Every Confederate remembers gratefully the reception given him when he went into any house where these women were. Whoever he might be, and whatever his plight, if he wore the gray he was received, not as a beggar or tramp, not even as a stranger, but as a son of the house, for whom it held nothing too good, and whose comfort was the one care of all its inmates, even though their own must be sacrificed in securing it. When the hospitals were crowded, the people earnestly besought permission to take the men to their houses and to care for them there, and for many months almost every house within a hundred miles of Richmond held one or more wounded men as especially honored guests.

"God bless these Virginia women!" said a general officer from one of the cotton States, one day, "they 're worth a regiment apiece;" and he spoke the thought of the army, except that their blessing covered the whole country as well as Virginia.
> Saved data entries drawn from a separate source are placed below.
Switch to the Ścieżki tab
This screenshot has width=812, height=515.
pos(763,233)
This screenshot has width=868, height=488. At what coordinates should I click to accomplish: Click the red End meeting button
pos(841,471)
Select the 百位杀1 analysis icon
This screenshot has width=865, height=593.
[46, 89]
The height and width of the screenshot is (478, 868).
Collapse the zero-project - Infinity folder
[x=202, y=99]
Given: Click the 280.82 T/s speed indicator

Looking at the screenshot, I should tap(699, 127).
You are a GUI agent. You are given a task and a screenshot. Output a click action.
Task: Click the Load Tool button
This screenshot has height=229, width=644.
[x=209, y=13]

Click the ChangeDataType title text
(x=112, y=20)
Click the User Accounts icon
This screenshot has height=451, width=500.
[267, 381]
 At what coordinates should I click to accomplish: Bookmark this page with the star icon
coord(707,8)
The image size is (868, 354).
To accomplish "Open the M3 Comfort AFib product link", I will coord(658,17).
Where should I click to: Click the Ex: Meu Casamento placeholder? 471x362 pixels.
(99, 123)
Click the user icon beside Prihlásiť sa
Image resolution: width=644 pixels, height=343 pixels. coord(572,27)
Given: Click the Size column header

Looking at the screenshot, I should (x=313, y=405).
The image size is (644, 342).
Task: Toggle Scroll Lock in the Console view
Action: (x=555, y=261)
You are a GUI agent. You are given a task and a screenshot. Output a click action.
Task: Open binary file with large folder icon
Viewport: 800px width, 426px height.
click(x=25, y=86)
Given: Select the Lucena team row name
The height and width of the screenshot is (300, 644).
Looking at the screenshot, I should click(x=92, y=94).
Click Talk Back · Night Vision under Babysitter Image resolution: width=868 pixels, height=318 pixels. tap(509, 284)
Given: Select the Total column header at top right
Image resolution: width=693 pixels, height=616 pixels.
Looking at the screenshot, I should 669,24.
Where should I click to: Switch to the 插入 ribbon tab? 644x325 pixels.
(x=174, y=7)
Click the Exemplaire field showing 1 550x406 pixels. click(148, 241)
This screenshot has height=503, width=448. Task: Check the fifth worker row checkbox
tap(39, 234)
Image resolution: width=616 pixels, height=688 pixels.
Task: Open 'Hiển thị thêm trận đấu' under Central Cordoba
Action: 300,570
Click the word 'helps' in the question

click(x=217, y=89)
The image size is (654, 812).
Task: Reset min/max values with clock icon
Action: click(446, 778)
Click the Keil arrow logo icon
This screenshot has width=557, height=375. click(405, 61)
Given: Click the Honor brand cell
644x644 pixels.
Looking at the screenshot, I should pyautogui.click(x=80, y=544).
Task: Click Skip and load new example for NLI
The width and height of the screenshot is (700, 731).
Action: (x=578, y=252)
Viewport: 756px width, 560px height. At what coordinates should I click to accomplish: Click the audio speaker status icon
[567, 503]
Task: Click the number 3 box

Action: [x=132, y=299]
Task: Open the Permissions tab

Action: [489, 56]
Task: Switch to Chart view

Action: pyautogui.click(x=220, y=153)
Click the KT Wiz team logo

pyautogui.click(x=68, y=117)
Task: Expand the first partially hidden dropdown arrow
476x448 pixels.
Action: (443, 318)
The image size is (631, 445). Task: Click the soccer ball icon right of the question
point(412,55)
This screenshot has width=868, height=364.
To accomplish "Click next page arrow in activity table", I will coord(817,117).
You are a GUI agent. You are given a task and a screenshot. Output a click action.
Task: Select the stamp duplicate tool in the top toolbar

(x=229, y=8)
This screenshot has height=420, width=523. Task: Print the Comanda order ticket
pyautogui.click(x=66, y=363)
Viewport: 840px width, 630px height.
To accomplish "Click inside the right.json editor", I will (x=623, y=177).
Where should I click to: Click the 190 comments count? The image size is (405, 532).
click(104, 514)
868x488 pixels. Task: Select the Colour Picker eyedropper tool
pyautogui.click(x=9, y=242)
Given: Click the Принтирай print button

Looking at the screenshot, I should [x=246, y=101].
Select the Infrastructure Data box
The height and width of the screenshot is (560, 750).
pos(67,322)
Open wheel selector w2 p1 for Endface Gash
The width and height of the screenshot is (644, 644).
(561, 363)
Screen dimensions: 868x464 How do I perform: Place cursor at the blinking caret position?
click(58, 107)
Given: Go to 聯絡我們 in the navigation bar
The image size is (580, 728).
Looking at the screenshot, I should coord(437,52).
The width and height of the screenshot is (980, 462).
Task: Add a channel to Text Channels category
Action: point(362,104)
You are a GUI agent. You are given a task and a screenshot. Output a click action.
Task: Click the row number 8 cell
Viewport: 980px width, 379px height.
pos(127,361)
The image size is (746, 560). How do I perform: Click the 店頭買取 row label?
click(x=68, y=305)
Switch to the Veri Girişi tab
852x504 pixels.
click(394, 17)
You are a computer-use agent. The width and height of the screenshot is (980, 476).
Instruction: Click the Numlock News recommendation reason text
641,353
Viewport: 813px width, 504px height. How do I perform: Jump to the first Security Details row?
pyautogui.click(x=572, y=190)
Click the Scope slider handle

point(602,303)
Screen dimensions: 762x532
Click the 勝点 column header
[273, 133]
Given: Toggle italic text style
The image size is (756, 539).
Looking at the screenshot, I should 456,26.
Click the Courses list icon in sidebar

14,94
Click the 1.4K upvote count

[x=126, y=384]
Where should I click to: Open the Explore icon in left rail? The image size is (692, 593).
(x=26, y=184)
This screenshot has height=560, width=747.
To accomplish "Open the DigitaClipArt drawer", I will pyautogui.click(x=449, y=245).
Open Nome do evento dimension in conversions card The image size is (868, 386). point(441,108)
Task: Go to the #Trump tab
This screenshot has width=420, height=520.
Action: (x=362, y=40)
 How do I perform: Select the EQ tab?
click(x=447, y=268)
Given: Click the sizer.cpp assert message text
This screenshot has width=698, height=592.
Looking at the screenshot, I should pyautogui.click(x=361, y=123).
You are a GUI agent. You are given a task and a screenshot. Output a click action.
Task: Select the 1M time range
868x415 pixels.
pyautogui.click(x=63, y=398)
The ingenuity with which these good ladies discovered or manufactured onerous duties for themselves was surprising, and having discovered or imagined some new duty they straightway proceeded to do it at any cost. An excellent Richmond dame was talking with a soldier friend, when he carelessly remarked that there was nothing which so greatly helped to keep up a contented and cheerful spirit among the men as the receipt of letters from their woman friends. Catching at the suggestion as a revelation of duty, she asked, "And cheerfulness makes better soldiers of the men, does it not?" Receiving yes for an answer, the frail little woman, already overburdened with cares of an

unusual sort, sat down and made out a list of all the men with whom she was acquainted even in the smallest possible way, and from that day until the end of the war she wrote one letter a week to each, a task which, as her acquaintance was large, taxed her time and strength very severely. Not content with this, she wrote on the subject in the newspapers, earnestly urging a like course upon her sisters, many of whom adopted the suggestion at once, much to the delight of the soldiers, who little dreamed that the kindly, cheerful, friendly letters which every mail brought into camp, were a part of woman's self-appointed work for the success of the common cause. From the beginning to the end of the war it was the same. No cry of pain escaped woman's lips at the parting which sent the men into camp; no word of despondency was spoken when hope seemed most surely dead; no complaint from the women ever reminded their soldier husbands and sons and brothers that there was hardship and privation and terror at home. They bore all with brave hearts and cheerful faces, and even when they mourned the death of their most tenderly loved ones, they comforted themselves with the thought that they buried only heroic dust.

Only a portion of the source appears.